### EXTRACTED INFORMATION

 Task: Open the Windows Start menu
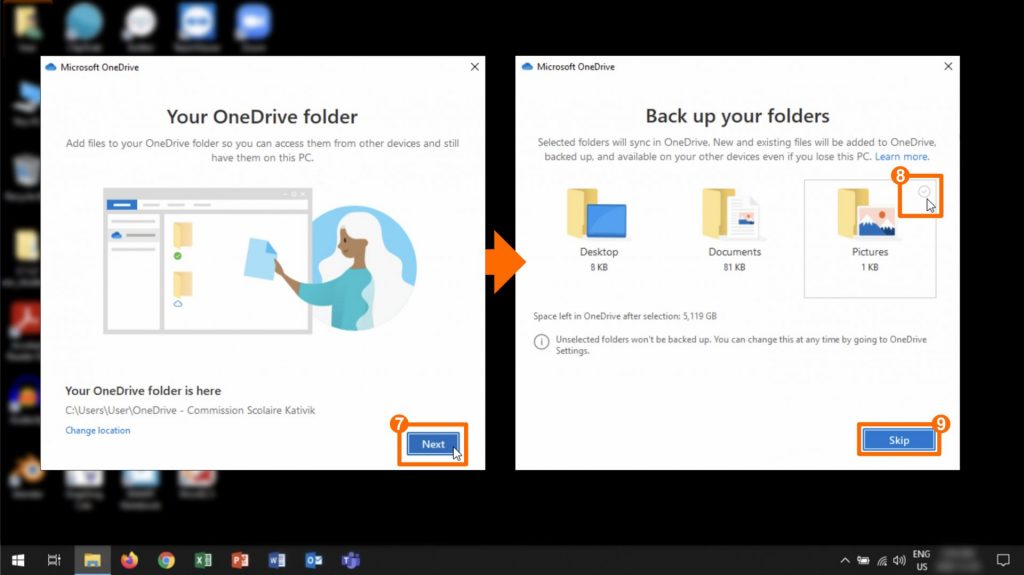coord(17,560)
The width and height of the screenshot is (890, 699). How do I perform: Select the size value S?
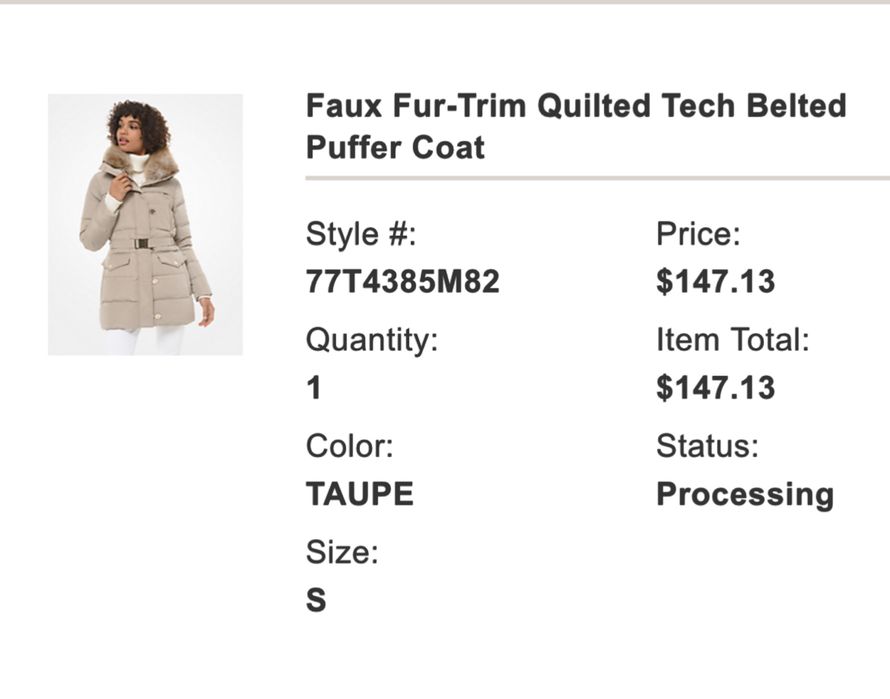pyautogui.click(x=316, y=600)
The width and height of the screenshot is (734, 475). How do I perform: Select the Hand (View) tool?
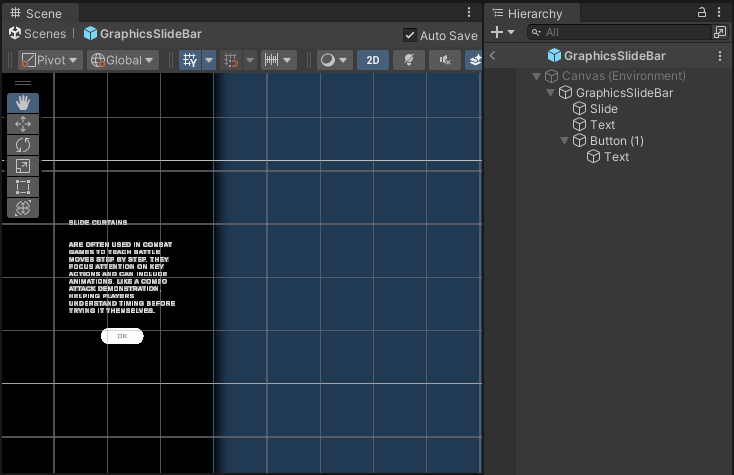23,103
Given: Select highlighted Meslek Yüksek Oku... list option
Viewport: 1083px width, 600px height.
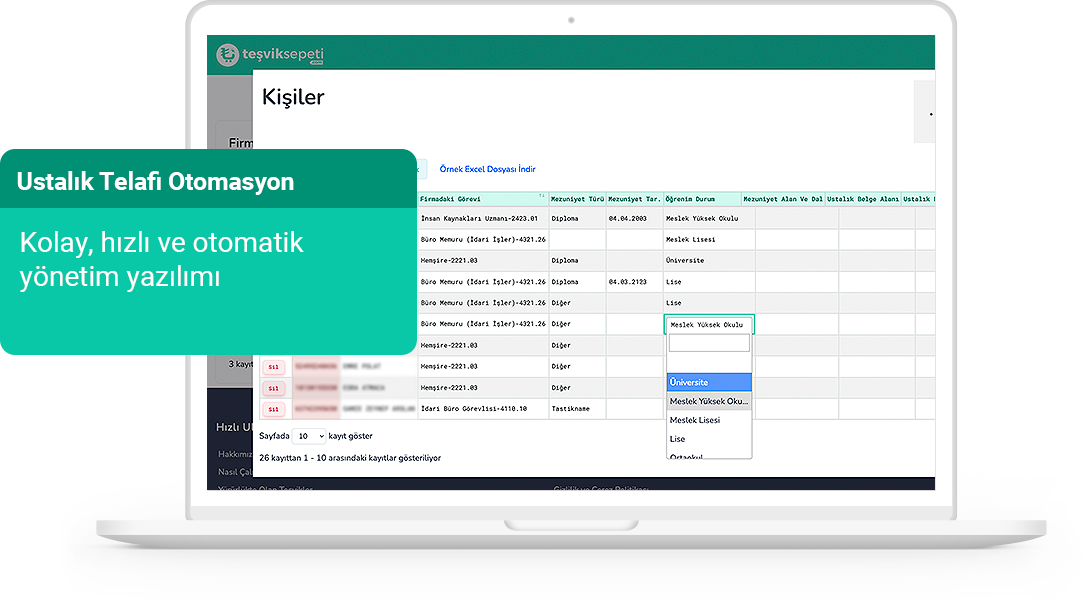Looking at the screenshot, I should tap(709, 401).
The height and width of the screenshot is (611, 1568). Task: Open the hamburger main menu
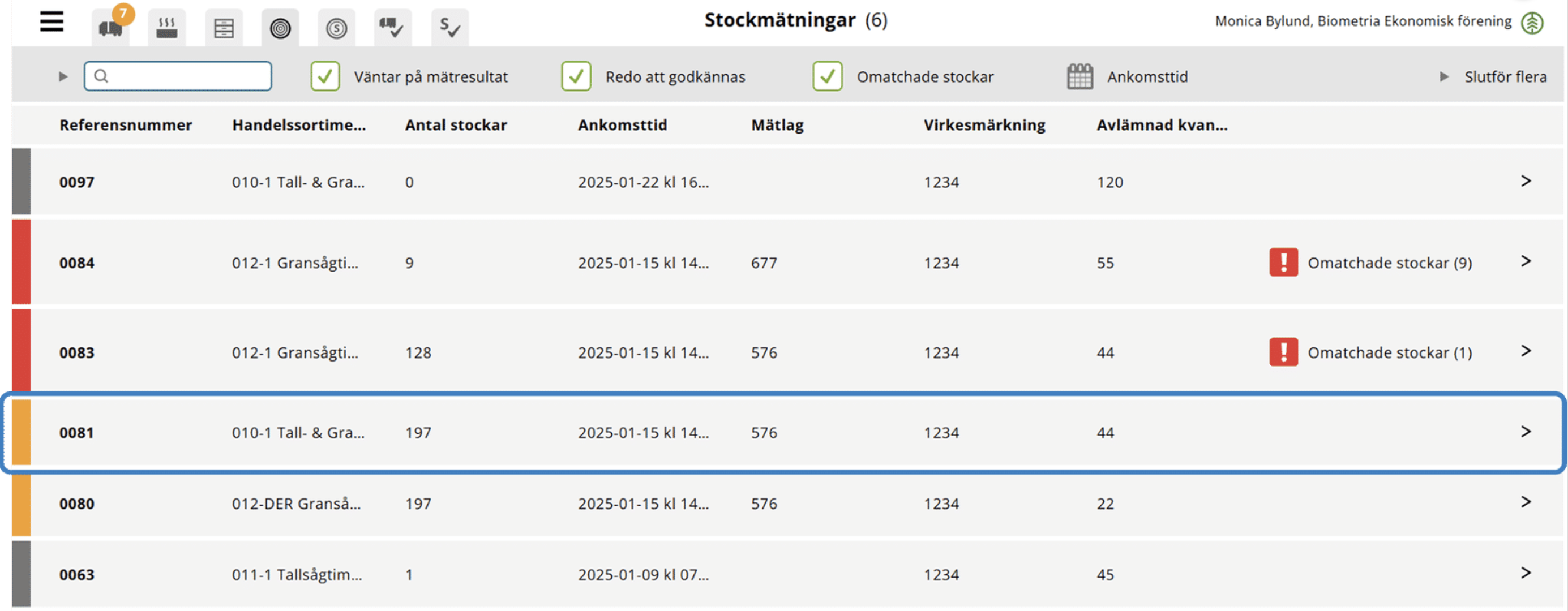pos(52,22)
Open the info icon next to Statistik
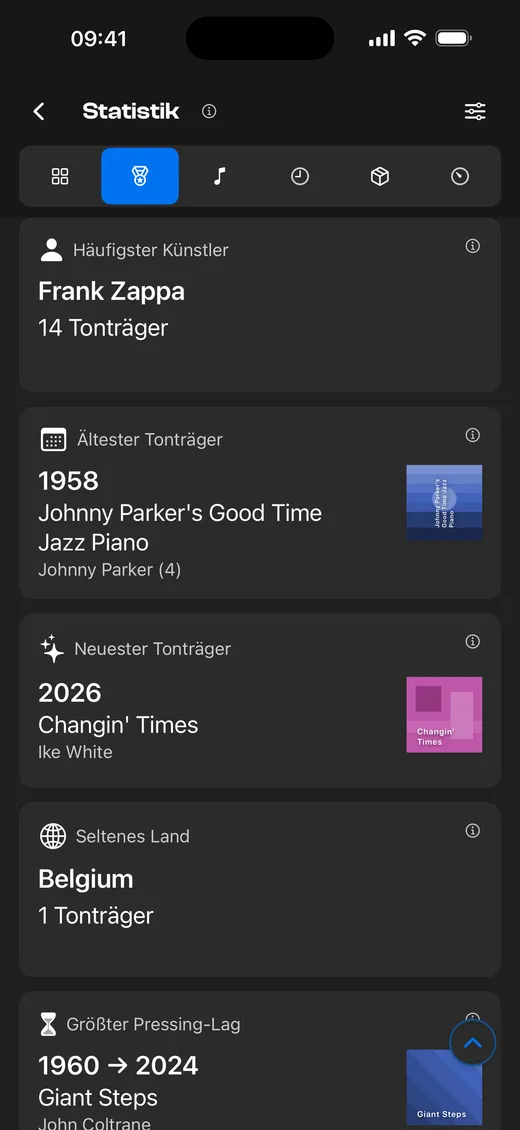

######

▶ GOAL OF THE EXERCISE
Change "Select" to "Choose" in the stretch of lines from the one containing "The width and height of the screenshot is (890, 699)." through the one containing "Looking at the", and leave everything else as it is. Leave the pictures out of your answer.

▶ COMPLETED EXERCISE
The width and height of the screenshot is (890, 699). How do I perform: Choose the size value S?
pyautogui.click(x=316, y=600)
The width and height of the screenshot is (734, 475). How do I perform: Choose the Hand (View) tool?
23,103
Given: Choose highlighted Meslek Yüksek Oku... list option
Viewport: 1083px width, 600px height.
Looking at the screenshot, I should tap(709, 401).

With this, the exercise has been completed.